Evolution of host effector proteins of the innate or intrinsic immune system is thought to be driven mainly by the pathogens that they encounter. Interferon inducible transmembrane protein 3 (IFITM3) is one such effector and has been shown to confer potent resistance to a number of enveloped viruses both in vitro and in vivo, including influenza virus, West Nile virus and dengue virus.
Although the function of IFITM3 is thought to involve denying cytosolic entry to the viruses, the precise mechanism of its action is not known. Here we aim to further characterise IFITM3 by investigating its function and the consequence of sequence variation. IFITM3 is conserved through mammalian evolution and duplication events have led to paralogous genes arising in many species. Thus we have investigated the consequence of IFITM1, 2 and 3 sequence variation across several primate species.
Stable cells lines were established by transducing A549 lung epithelial cells with lentiviruses expressing different IFITM proteins. The potency of their viral restriction was tested against a panel of pseudotyped viruses including subtypes of influenza A and lyssaviruses. Focusing on human IFITMs (H-IFITM), it is clear that whilst H-IFITM3 is able to potently restrict all pseudotyped viruses tested, H-IFITM1 restricts some subtypes of influenza equally well but is much less effective against others compared to paralogous H-IFITM3.

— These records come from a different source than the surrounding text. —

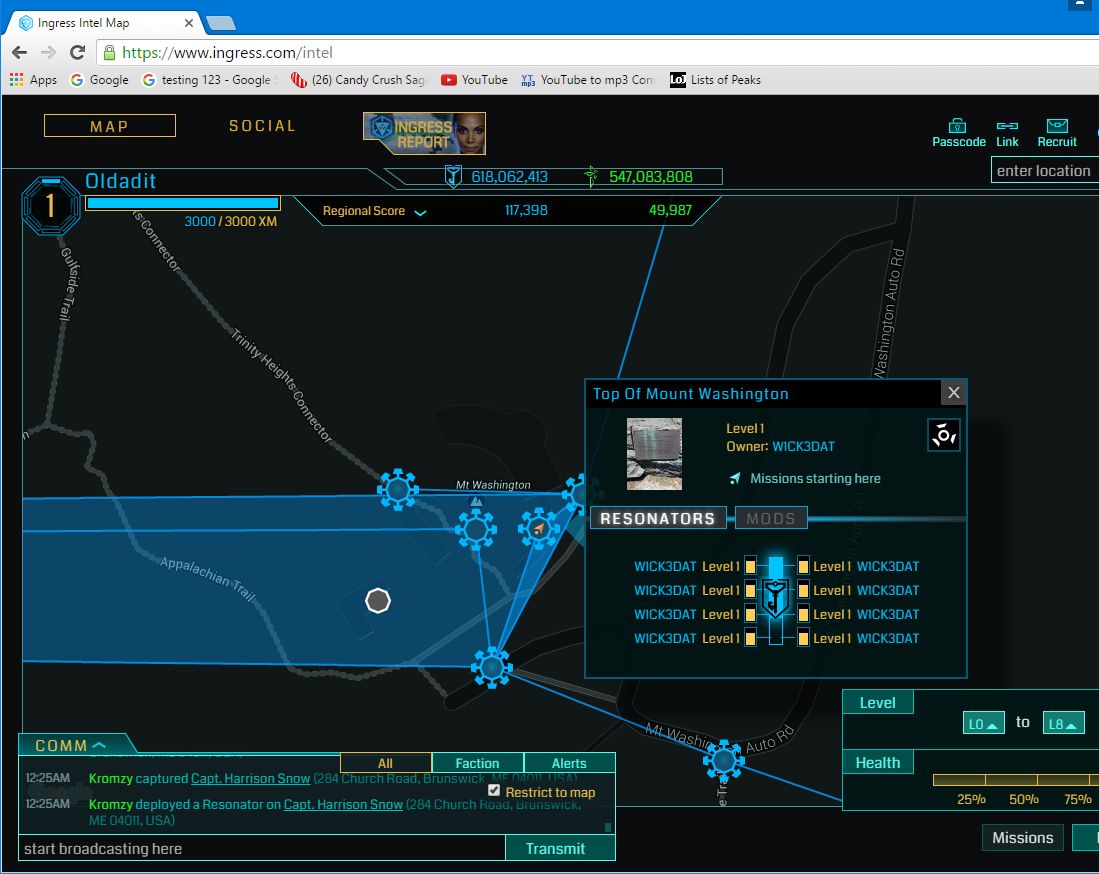This screenshot has height=874, width=1099.
Task: Switch to the SOCIAL tab
Action: (262, 126)
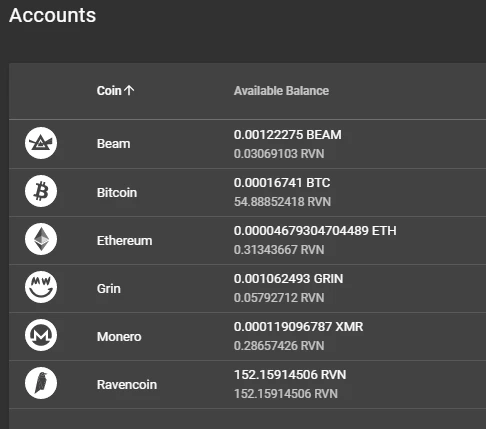Click the Beam coin icon
This screenshot has height=429, width=486.
pyautogui.click(x=41, y=143)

This supports the theory that increasing the copy number of a restriction factor allows the host to match the evolution of rapidly evolving RNA viruses leading to large families of related restriction factors. Elucidating the functions of IFITM 1, 2 and 3 proteins will help explain the differential susceptibilities of enveloped viruses and provides further insights into understanding host-pathogen interactions.